Hi Aslak,
Ignoring things like def is easy using the stop filter. Something like this;
include Ferret
analyzer = Analysis::StandardAnalyzer.new(["def", "class",
"end", "module"])
index = Index::Index({:analyzer => analyzer})
But the standard analyzer is probably not the best to use. It will
parse name.split.each as one token. I''m not sure that this is what you
want. I''d use a simple letter tokenizer but I''d add a few
other
symbols. Probably something like this;
class CodeTokenizer < Analysis::RegExpTokenizer
protected
# Collects only characters which satisfy the regular expression
# _/[[:alpha:]_@$?!]+/_.
def token_re()
/[[:alpha:]_@$?!]+/
end
end
class CodeAnalyzer < StopAnalyzer
# An array containing some common ruby words that are not usually useful
# for searching.
CODE_STOP_WORDS = [def", "class", "end",
"module"] #etc
# Builds an analyzer which removes words in the provided array.

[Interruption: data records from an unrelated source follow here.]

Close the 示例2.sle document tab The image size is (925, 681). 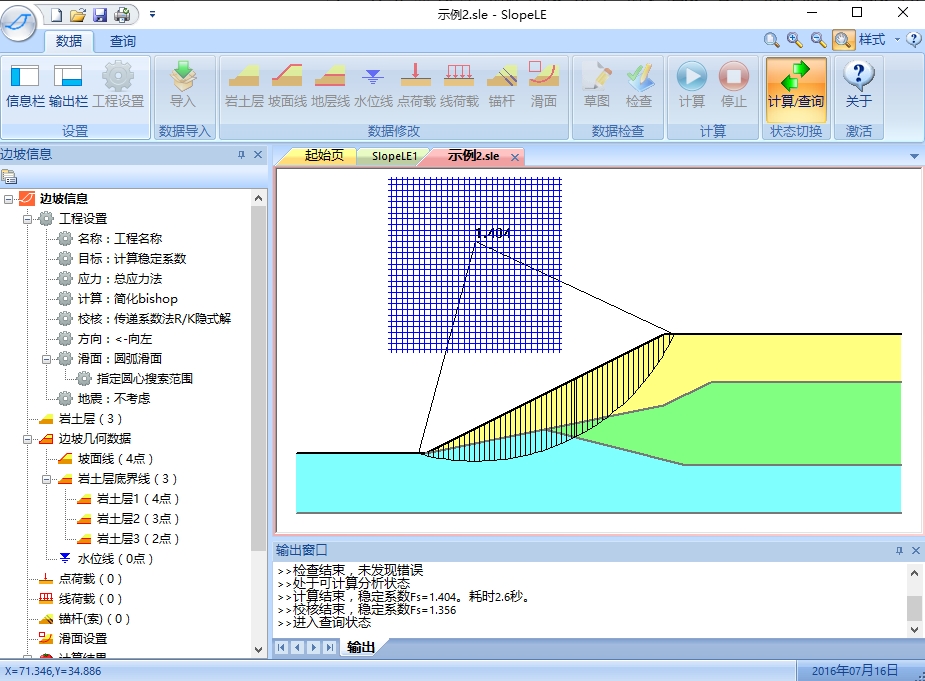[x=515, y=157]
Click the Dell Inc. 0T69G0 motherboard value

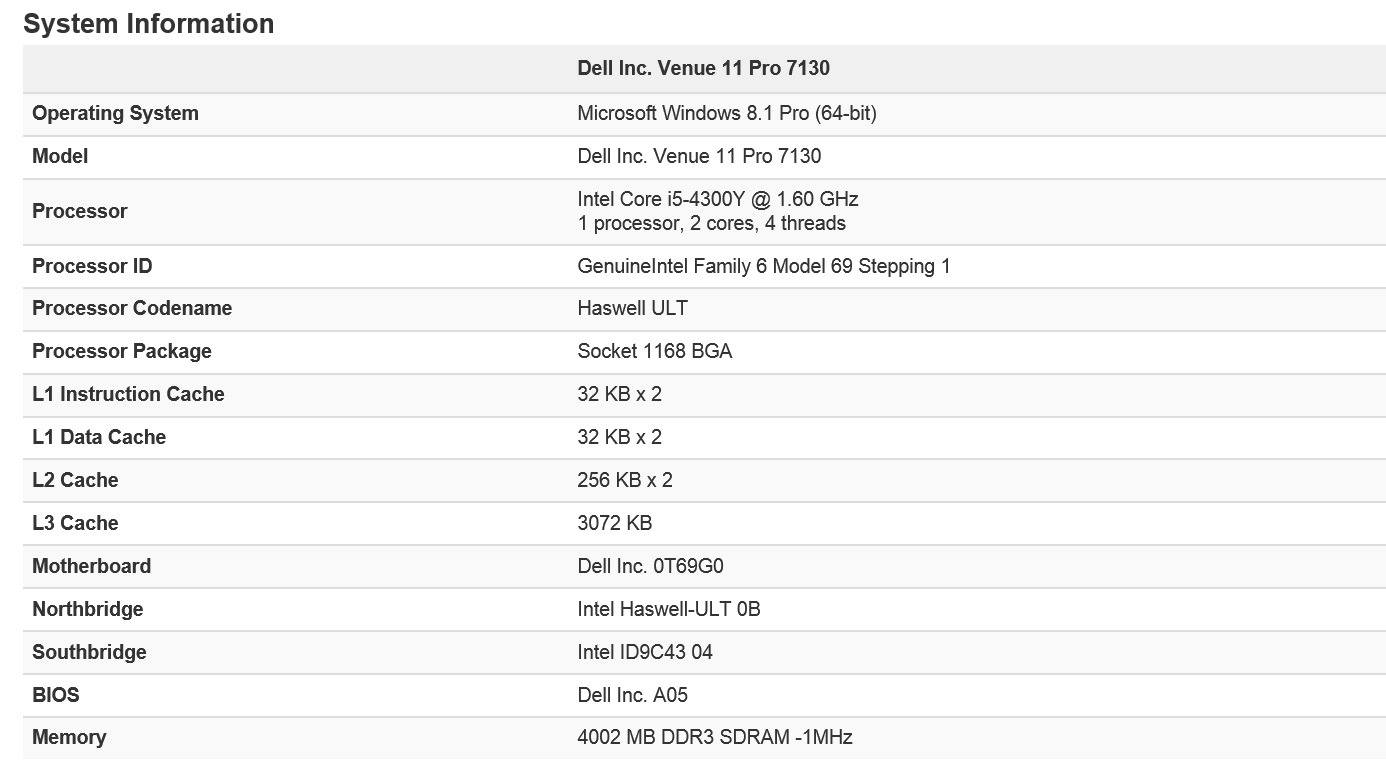tap(651, 567)
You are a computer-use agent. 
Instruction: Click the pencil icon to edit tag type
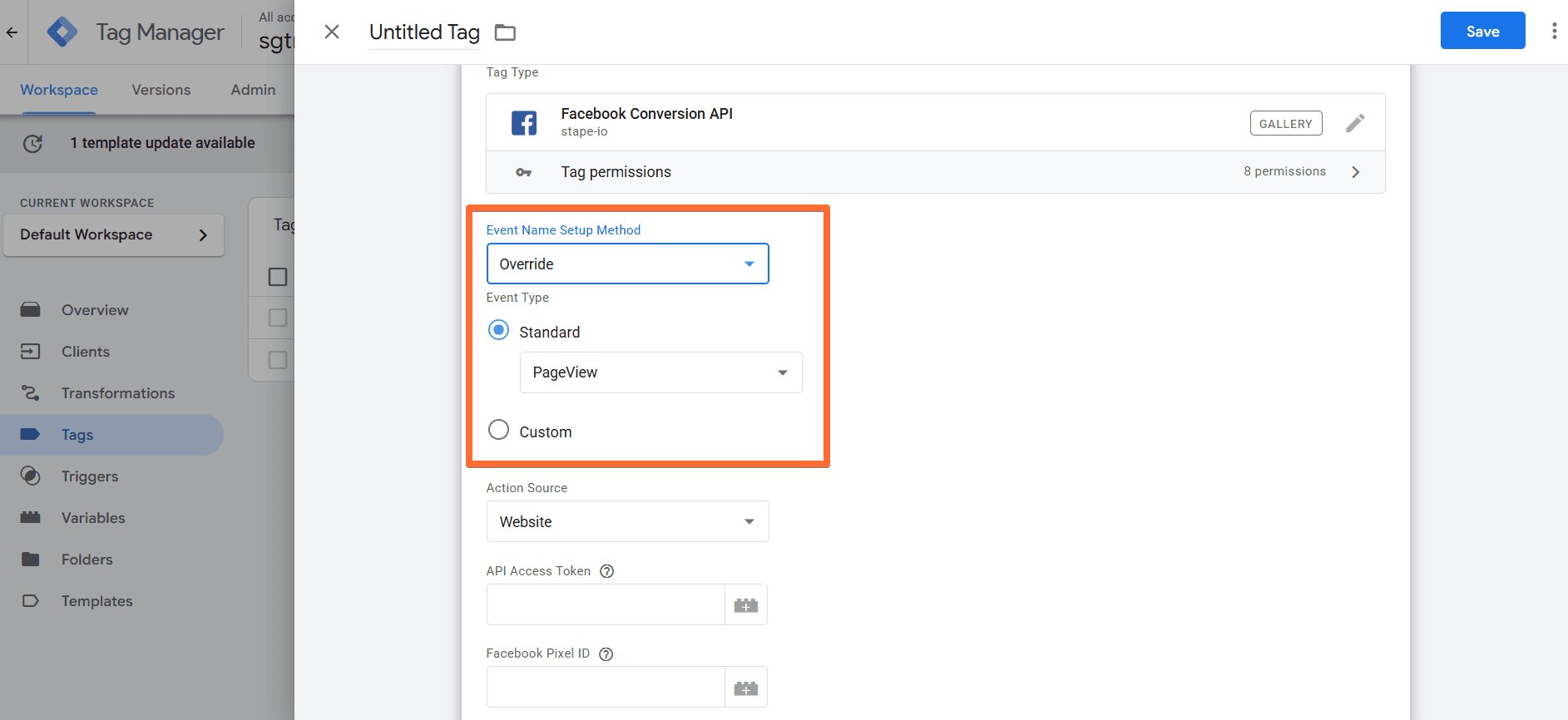point(1355,123)
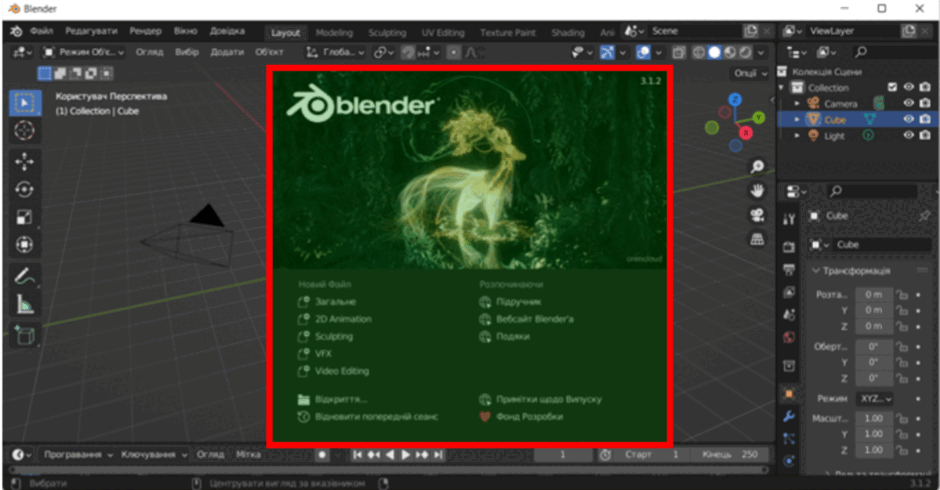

def initialize(stop_words = CODE_STOP_WORDS)
@stop_words = stop_words
end
# Filters CodeTokenizer with StopFilter.
def token_stream(field, string)
return StopFilter.new(CodeTokenizer.new(string), @stop_words)
end
end
This should be a good start for you. Incidently, my next project is
going to be to build a kind of documentation wiki. I''ll be integrating
rdoc with ferret to make the documentation searchable and commentable.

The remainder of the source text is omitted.